NICE has statutory and ethical duties to support innovative technologies, so greater risks may be accepted to enable access to highly innovative technologies, which have valuable benefits for patients and society [24]. Although NICE defines which technologies qualify as innovative [5], there is much room for interpretation, and ambiguity has resulted in significant variability in implementation [25]. This raises concerns as to whether innovation, which is not an independent social value, may be jeopardising the core values of health and equity in the NHS [26]. The possibility of considering innovation as a modifier also does not garner NICE support at present, as there is no evidence that society values health benefits from innovative technology more than equivalent benefits from less innovative technology [27]. In keeping with this, no adjustment to the reference case was warranted for any of the ATMPs, despite all being considered highly innovative.

4.2 Cost Effectiveness

Overall, there was substantial uncertainty in estimates of cost effectiveness of ATMPs because of the lack of valid and reliable data to inform the economic models. This was reflected in the disagreements about model parameters between committees, evidence review groups and companies. The poor quality of the clinical studies was further compounded by a lack of data on patient-reported outcomes, particularly health-related quality of life. This meant that utility values specific to the condition of interest were often missing, and extrapolation from the literature introduced further uncertainty to the models (e.g., holoclar, strimvelis, voretigene neparvovec, betibeglogene autotemcel, onasemnogene abeparvovec, OTL-200). In some cases, economic models may have overestimated utility gains of treatment (e.g., talimogene laherparepvec, betibeglogene autotemcel). For CAR T-cell therapies, overestimation of long-term survival and cure points may have exerted a paramount effect on cost effectiveness, as those were key determinants of the economic models. In addition, QALY valuation when effects are predicted to be lifelong remains complex because of concerns about whether different social values apply to evaluations of potential cures and substantial uncertainty in long-term outcomes [28]. Nonetheless, the lifelong nature of the effects of strimvelis, voretigene neparvovec, onasemnogene abeparvovec and OTL-200 was assumed based on biological plausibility, and QALYs were weighted (i.e., granted an increased value) to reflect the added value of large QALY gains throughout life, thus enhancing their cost effectiveness. However, this is controversial as there is no evidence that society places additional value on technologies that are potentially curative, and NICE is not supportive of a specific modifier for potentially curative treatments at present [4].
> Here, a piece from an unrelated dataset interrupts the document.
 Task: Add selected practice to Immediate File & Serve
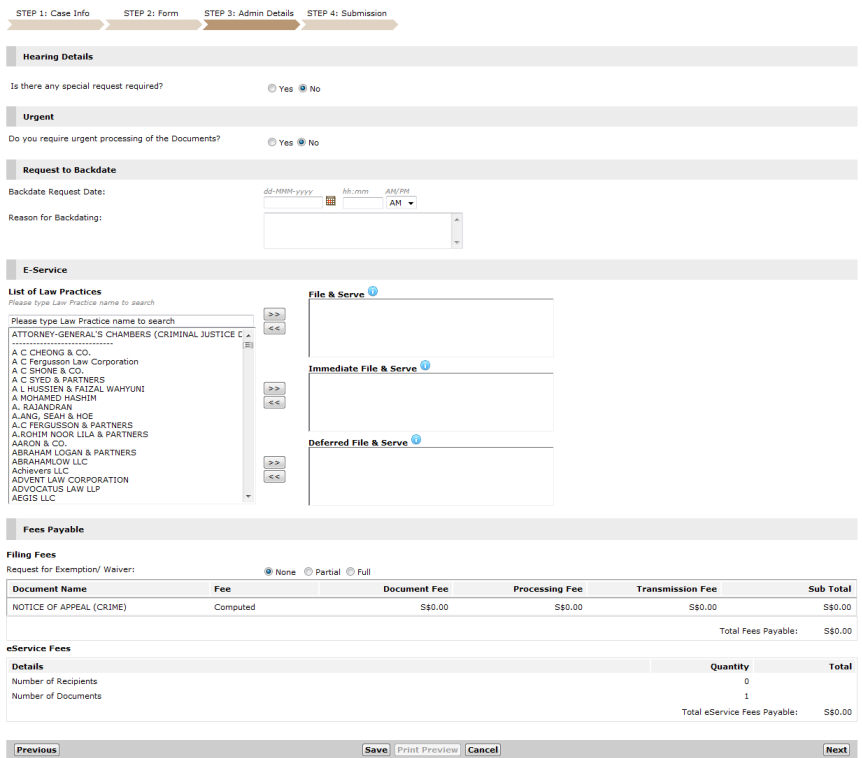tap(274, 388)
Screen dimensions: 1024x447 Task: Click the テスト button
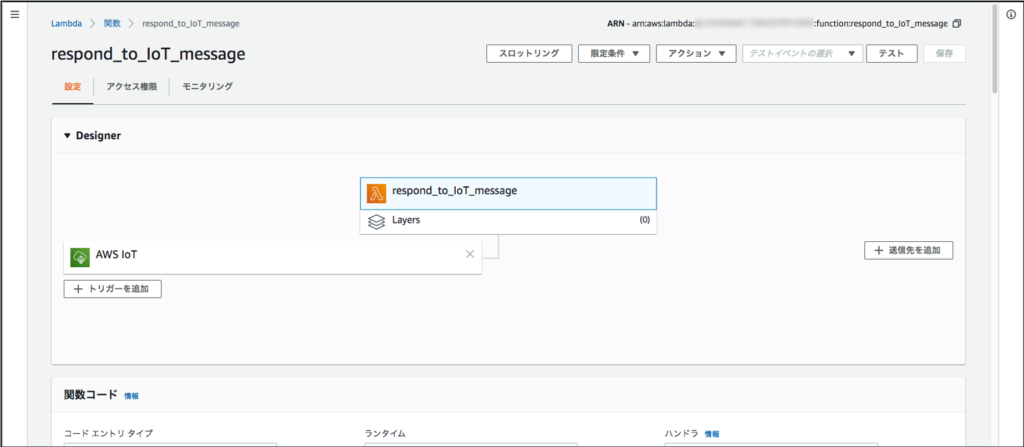pyautogui.click(x=891, y=54)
NICE guidance recommends using a 3.5% discount rate for both costs and benefits, but a 1.5% discount rate is allowed when appraising treatments that “restore people who would otherwise die or have severely impaired life to full or near full health, and when this is sustained over a very long period (normally at least 30 years)” [7]. Although companies claimed that their products were eligible for the 1.5% discount rate (e.g., tisagenlecleucel, holoclar, betibeglogene autotemcel and OTL-200), committees noted that “it is rarely considered appropriate to change the discount rate” and preferred the 3.5% discount rate in most cases. However, for strimvelis and voretigene neparvovec, committees stated that both discount rates would be taken into consideration, acknowledging the uncertainty about whether those therapies would restore normal or near-normal health. For onasemnogene abeparvovec, a 1.5% discount was applied, despite, arguably, similar uncertainty about whether effects would be sustained in the long term and patients would achieve normal or near-normal health. This suggests that a lower threshold for considering the 1.5% discount rate may be applied in highly specialised technology appraisals than in standard technology appraisals. The common disagreement between companies and committees on discounting demonstrates the subjectivity involved in the interpretation of the fulfilment of the eligibility criteria. Furthermore, concerns have been raised that the non-reference case discount rate is rarely applied as it sets a high bar for the technologies it otherwise appears to support by requiring no significant irrecoverable costs and implying that a high degree of certainty is needed [29]. For all these reasons, NICE is considering a proposal to use a reference case discount rate of 1.5% per year for both costs and health effects [4], which is the discount rate for health values recommended by the government [30]. Lowering the reference case discount rate may increase the cost effectiveness of ATMPs, particularly those that have high upfront costs and long-term health benefits.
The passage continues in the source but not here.